No sé a ti, pero a mí, aquel lugar todavía se me aparece en los sueños. Me veo viviendo otra vez en el Pabellón M, en el ala Este del segundo piso, en el 15 de mi habitación. Me acuerdo clarito de sus cuatro paredes, de mi esquina; mi cama de patas planas y media plaza, la guitarra quiñada a cocachos colgada en la percha, los cuadros a blanco y negro que pinté en mi pared; la ventana larga con vista al bosque de eucaliptos, las chacras de maíz y alfalfa detrás del comedor; el techo blanco atravesado por un fluorescente, largo y luminoso como la espada de un Jedi, la mesa de dibujo que soportaba mis libros, la banca de patas flacas, mis cuadernos, mi tocacaset.

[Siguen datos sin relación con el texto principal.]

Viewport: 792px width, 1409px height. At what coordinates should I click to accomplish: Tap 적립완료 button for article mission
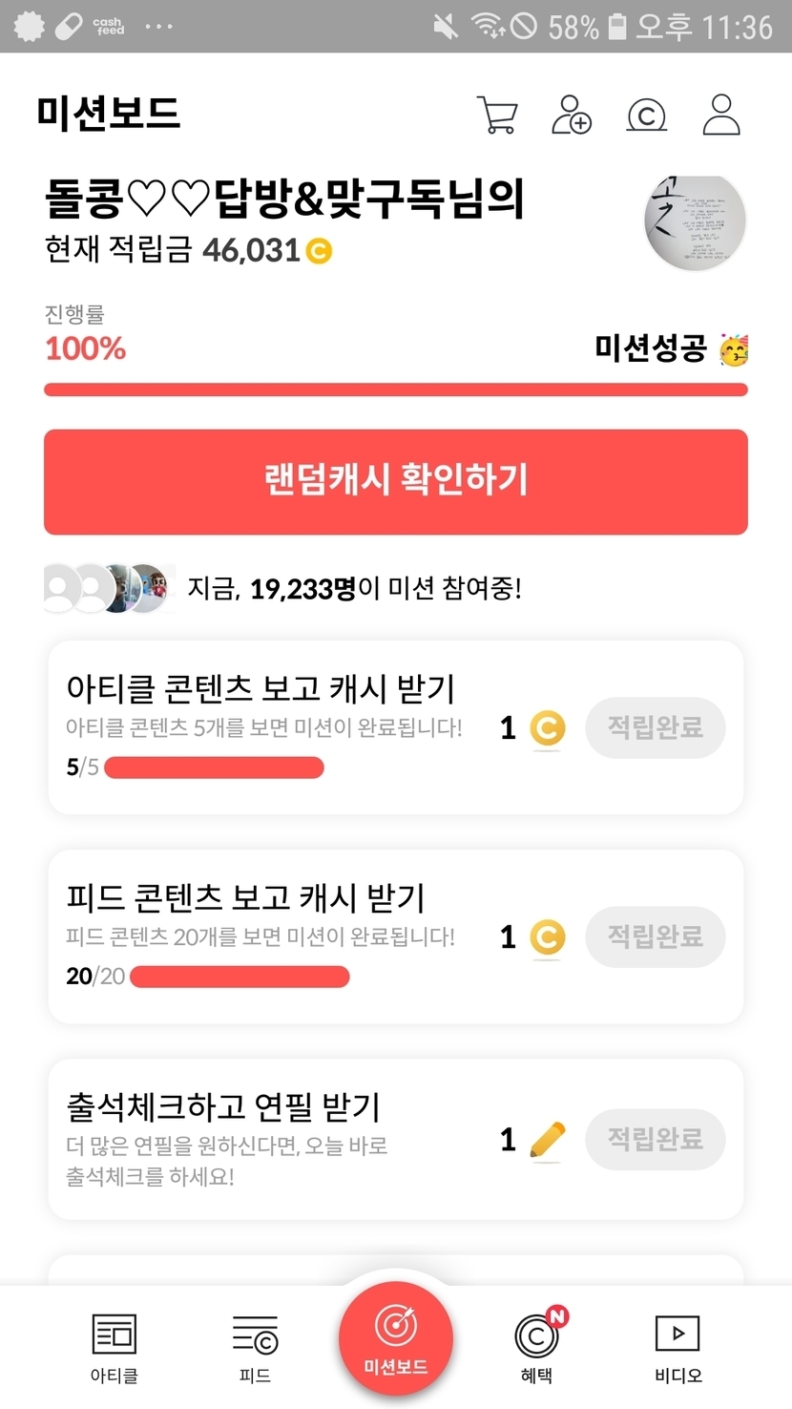click(655, 728)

Me acuerdo de todo, Gordo. Me acuerdo del Pumita, de Gonzales, del Olluco, del Pelao, de Mañolo, de Marchelo, de Carlos V, me acuerdo de todos los gusanos. «Gusanos». Cada vez que le cuento a mis amigos de ahora que a los residentes nos llamaban así porque todos creían que éramos vagos y terrucos, se matan de risa. Nada más alejado de la realidad, les digo, porque para ser vago había que tener la panza llena y nosotros nos moríamos de hambre, Gordo, ¿te acuerdas?; y para ser terruco (y para ser comunista, la verdad, después de todo lo que vivimos) había que tener el cerebro atrofiado y la mejor prueba de que nosotros no lo teníamos, es que ahora tú eres el ingeniero Goycochea y yo el «ingeniero de las palabras» (mira tú, que curiosa la vida, encontrarnos gracias aquel reportaje en La República). Claro, cualquiera se preguntará por qué tendría uno que acordarse de un lugar tan extraño; pues porque en ese lugar, a pesar de la violencia de esos años, a pesar de la hiperinflación, a pesar de las epidemias de cólera, los gusanos fuimos muy felices. Allí era imposible estar triste, Gordo: todo era risa y joda, todo era un «ya pe, deja estudiar, huevón». Así eran nuestras vidas en ese «internado», Gordo, como «Rebelde Way», pero al revés. Por eso mi profesor y mis amigos del taller de narrativa se matan de risa cuando leo los capítulos de la nueva novela que estoy escribiendo; cuando les cuento cómo era vivir en la Sala, cómo hacíamos para estudiar, cómo nos enfrentábamos a los «choclos», cómo nos pasábamos horas y horas haciendo cola en el comedor.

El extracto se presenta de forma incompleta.